By age 65, one in three Americans has some form of vision-impairing eye condition. Glaucoma, cataracts, macular degeneration and diabetic retinopathy are the major eye diseases that affect us as we age. Since there is a great deal of information available on cataracts, the focus of this article is on the other less frequently discussed diseases.
Age-related macular degeneration is a leading cause of vision loss among people age 50 and older. It causes damage to the macula, which is responsible for the central visual acuity necessary for reading and distinguishing facial features. Caucasians have a higher risk in developing the disease, but it affects all races. The cause is unclear, but it is likely due to an interplay between genetic and environmental factors. A number of high risk genes have been identified, and environmental factors such as smoking also increases the risk. There are two types of macular degeneration: the dry form and the wet form. Dry macular degeneration tends to advance slowly, which is why self-monitoring with the AMSLER grid is helpful in detecting changes that may otherwise be ignored. No effective treatment exists to undo the damage caused by dry macular degeneration. However, patients who take eye vitamins with AREDS 2 (age-related eye disease study) formulations decrease their risk of progression. Some patients with dry macular degeneration may convert to the wet type and may experience sudden painless change of vision. They should contact their eye doctor immediately. Eye injections with a medicine called anti-vascular endothelial growing factor have been life changing and help stop further decrease in vision and may improve vision.

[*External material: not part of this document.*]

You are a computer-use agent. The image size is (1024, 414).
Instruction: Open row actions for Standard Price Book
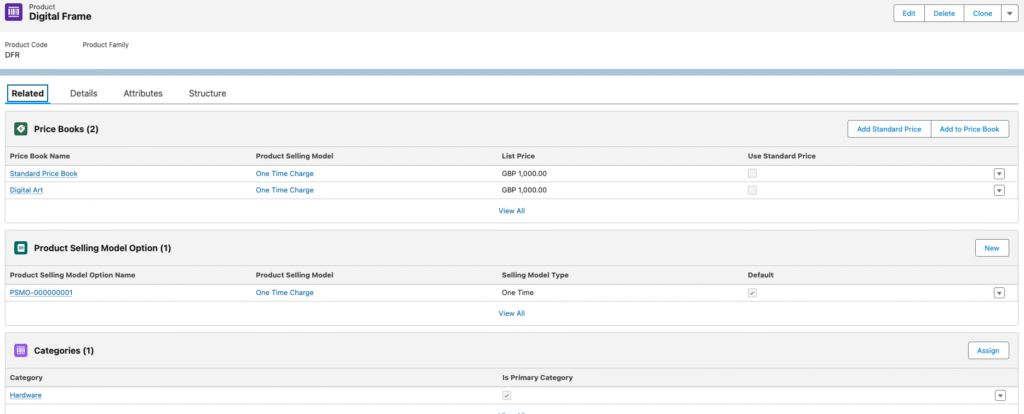998,174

Diabetes can accelerate cataract development, cause glaucoma, and affect the retina. The blood vessels in the retina can bleed, grow abnormal connections, leak lipids, and cause swelling of the macula. Treatments include laser, injections of steroid, or anti-vascular growth factor. Blood sugar control is of crucial importance. In patients with diabetes, an annual dilated eye exam is recommended. If diabetic retinopathy is present, a patient may need to be seen by a doctor more frequently.

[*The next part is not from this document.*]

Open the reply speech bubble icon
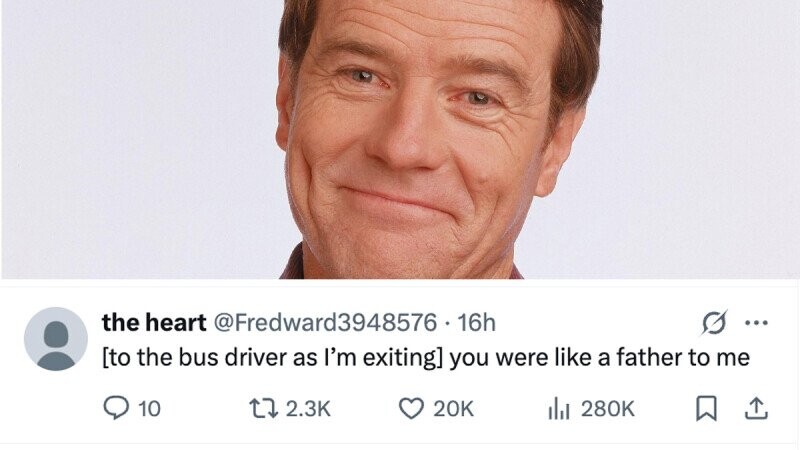The width and height of the screenshot is (800, 450). click(x=116, y=409)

Glaucoma is a group of diseases that can damage the eye’s optic nerve and result in vision loss and blindness. The prevalence of glaucoma increases with age. According to the National Eye Institute, African-Americans age 40 and older are at the highest risk of developing glaucoma compared with people of other races. Many patients with early to moderate glaucoma have peripheral vision loss, although central vision could be affected. Because our two eyes compensate for each other, often, patients do not notice any vision loss until much later when a great amount of visual field has already been damaged. Treatment involves eye drops, laser therapy, and surgery, and these can help slow the progression, but vision loss is irreversible. An ophthalmologist can detect early signs of glaucoma, such as elevated eye pressure, damaged fluid drainage pathway (angles of the eye), and suspicious appearing optic nerve in a routine exam.
Play an active role in caring for your eyes. See an ophthalmologist annually for a comprehensive dilated eye exam. Many common eye diseases often have no warning signs. A dilated eye exam is the only way to detect these diseases in their early stages.